Thomas Zander

Personal information
- Born: 25 August 1967 (age 59) Aalen, West Germany
- Height: 1.76 m (5 ft 9+1⁄2 in)
- Weight: 90 kg (198 lb)

Sport
- Sport: Wrestling
- Event: Greco-Roman
- Club: KSV Aalen
- Coached by: Lothar Ruch Hans Juergen Weichert

Medal record
Men's Greco-Roman wrestling
Representing Germany
Olympic Games
| Silver medal – second place | 1996 Atlanta | 82 kg |
World Championships
| Gold medal – first place | 1994 Tampere | 82 kg |
| Bronze medal – third place | 1995 Atlanta | 82 kg |
| Bronze medal – third place | 1997 Krasnojarsk | 85 kg |
| Silver medal – second place | 1999 Athens | 85 kg |
European Championships
| Bronze medal – third place | 1991 Aschaffenburg | 82 kg |
| Gold medal – first place | 1992 Copenhagen | 82 kg |
| Gold medal – first place | 1993 Istanbul | 82 kg |
| Gold medal – first place | 1994 Athens | 82 kg |
| Silver medal – second place | 1997 Kouvola | 85 kg |
Representing West Germany
European Championships
| Gold medal – first place | 1990 Poznan | 82 kg |

= Thomas Zander (wrestler) =

German amateur wrestler (born 1967)

Thomas Zander (born 25 August 1967) is a German Greco-Roman wrestler. He won a silver medal at the 1996 Summer Olympics.
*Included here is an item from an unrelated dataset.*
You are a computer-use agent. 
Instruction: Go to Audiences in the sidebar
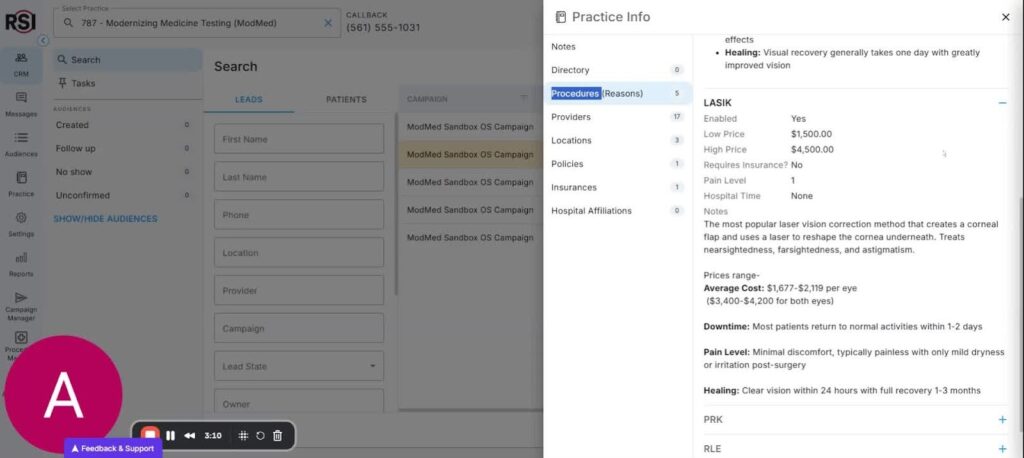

Zander also won four medals at the World Wrestling Championships, including gold in 1994, and six medals at the European Wrestling Championships, including gold in 1990, 1992, 1993, and 1994. Sabejew was also a two-time World Championships medalist, winning gold in 1994 and silver in 1995.